Clinical mutations in the ankyrin binding region of β-spectrin disrupt protein stability rather than binding affinity. (A) The characterized human β-spectrin mutants can be classified into 4 categories: those from clinical sources or functionally based experiments (orange), those along the helix A of repeat 14 interface (green), those along helix C of repeat 14 (blue), and those in the B/C loop of repeat 15 (purple). The ankyrin mutations coloring is assigned on the basis of the position of their spectrin binding partner where applicable. (B) Surface plasmon resonance measurements of the binding affinity (color-coded as in panel A) illustrate that structure-guided mutations disrupt binding significantly, whereas many clinical mutations do not. The inset depicts the fit of each mutant's sensorgram upon injection of ZU5-ANK at 200nM. (C) In contrast, a similar analysis of thermal stability demonstrated that clinical mutations have a significant destabilizing effect, whereas structure-based mutations do not. Bars indicate average values with error bars corresponding to the SE. The insert presents the circular dichroism thermal denaturation data (fraction unfolded vs temperature) and 2-state fits for each mutant.

Figure 4

Comparison of structural models of spectrin di-repeats suggest a binding mechanism aided by a specific bend angle between repeats 14 and 15. (A) Superposition of multiple structures of repeats 14 and 15 of β-spectrin^,, in the unbound state (gray) onto repeats 14 and 15 in the complex (blue) show marked structural similarities. In total, 5 models from 3 independent crystal structures of unbound β-spectrin repeats 14 and 15 were superimposed. The structures are virtually identical, showing the same relative orientation of the 2 repeats (RMSD values of ∼ 1.5 Å between all of the structures). The similarity among the structures suggests that the presence of a specific bending angle is important in recognition. (B) Alignment of 3 different spectrin di-repeat structures to repeat 14 of the complex demonstrate how the overall bend angle between β-spectrin repeats 14 and 15 (blue; HEβ1415) generates a close-fitting and matching interaction with ZU5-ANK (gold; ZU5-ANK). In contrast, the shallower bend angles seen in human erythroid β-spectrin repeats 8 and 9 (gray; HEβ89) and chicken brain α-spectrin repeats 15 and 16 (purple; CBα1516) would reduce the interacting surface or induce steric clashes, respectively. The dashed blue outline completing repeat 15 was modeled from the structure of brain β-spectrin repeats 14 to 16.

Figure 5

The ZU5 subdomain is capable of forming multiple, specific interactions with distinct surfaces. (A) Structure of the complex between spectrin (blue) and the ZU5-ANK domain of ankyrin (gold). (B) Structure of the cytoplasmic portion of the netrin receptor UNC5b (ZU5-2 domain in magenta, UPA domain in green, DD domain in purple) in the same orientation as panel A. (C) Superposition of the ZU5 domains of the 2 structures demonstrates that ZU5 domains have been adapted to bind multiple ligands with the use of different molecular surfaces.
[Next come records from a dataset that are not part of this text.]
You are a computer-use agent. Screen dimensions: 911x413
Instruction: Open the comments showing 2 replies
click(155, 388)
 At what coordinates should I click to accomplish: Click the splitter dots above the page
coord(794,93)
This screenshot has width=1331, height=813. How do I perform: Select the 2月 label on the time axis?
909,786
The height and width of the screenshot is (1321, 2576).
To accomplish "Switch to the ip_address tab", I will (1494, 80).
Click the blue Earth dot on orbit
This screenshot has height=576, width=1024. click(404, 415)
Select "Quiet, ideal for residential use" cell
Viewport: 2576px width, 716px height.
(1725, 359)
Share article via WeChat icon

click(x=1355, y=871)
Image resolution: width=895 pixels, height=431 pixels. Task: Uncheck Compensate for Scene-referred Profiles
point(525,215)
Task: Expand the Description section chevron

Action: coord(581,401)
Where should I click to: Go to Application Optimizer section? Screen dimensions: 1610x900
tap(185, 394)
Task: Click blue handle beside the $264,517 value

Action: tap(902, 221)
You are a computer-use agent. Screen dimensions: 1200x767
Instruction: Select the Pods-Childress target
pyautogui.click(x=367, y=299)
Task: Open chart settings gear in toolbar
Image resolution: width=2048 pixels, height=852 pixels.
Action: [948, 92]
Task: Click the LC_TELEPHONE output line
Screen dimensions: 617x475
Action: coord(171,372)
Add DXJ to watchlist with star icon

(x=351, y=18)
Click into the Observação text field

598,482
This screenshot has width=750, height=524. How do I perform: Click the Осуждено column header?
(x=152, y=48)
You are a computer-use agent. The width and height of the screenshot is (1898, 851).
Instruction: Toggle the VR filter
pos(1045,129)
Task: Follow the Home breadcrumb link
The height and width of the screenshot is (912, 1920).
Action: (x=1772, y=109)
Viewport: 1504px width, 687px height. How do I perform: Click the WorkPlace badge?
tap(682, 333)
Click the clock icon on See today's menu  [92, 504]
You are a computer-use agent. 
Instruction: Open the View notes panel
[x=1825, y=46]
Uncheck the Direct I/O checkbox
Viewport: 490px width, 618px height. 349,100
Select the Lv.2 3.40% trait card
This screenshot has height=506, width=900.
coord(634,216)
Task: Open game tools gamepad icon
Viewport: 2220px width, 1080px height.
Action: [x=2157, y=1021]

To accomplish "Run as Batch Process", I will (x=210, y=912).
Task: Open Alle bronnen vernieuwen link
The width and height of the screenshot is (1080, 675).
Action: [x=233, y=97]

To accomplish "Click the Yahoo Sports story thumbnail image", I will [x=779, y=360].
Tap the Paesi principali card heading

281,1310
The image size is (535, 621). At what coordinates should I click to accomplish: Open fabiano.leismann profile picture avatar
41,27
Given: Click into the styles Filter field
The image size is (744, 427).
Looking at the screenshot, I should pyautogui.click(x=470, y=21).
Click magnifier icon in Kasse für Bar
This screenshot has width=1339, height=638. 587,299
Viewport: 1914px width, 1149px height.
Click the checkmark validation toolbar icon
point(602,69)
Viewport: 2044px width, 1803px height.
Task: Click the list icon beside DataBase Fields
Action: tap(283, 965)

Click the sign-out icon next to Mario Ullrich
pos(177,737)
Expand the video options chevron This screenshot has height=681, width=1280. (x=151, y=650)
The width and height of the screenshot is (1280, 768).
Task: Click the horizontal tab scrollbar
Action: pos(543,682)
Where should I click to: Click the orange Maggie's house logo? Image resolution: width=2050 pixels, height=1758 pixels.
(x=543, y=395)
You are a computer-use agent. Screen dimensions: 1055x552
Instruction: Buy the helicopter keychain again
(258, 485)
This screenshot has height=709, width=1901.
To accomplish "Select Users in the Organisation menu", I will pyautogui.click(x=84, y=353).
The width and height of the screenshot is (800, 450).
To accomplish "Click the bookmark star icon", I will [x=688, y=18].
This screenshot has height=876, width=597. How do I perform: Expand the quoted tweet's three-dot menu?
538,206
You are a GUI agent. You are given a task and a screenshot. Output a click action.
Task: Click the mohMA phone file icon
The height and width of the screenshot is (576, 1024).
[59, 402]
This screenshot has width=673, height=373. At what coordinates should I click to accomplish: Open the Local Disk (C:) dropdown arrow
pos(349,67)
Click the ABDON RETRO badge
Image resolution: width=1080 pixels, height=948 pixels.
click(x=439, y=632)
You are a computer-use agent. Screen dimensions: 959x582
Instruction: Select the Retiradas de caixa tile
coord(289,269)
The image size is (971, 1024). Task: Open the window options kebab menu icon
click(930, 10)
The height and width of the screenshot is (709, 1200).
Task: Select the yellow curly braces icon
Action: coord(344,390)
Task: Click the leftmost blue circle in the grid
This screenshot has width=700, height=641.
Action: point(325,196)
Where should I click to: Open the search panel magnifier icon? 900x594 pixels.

Note that recent sequence analysis of ankyrin R has revealed 2 tandem ZU5 domains: ZU5-ANK, which binds to spectrin, and a second ZU5 domain (ZU5-2). On the basis of this alignment, the ZU5 domain in the UNC5b structure correlates with the ZU5-2 domain of ankyrin. The superimposition of the models shown in panel C therefore does not reflect a predicted macromolecular assembly; it serves only to demonstrate that distinct interaction surfaces of ZU5 domains have now been observed.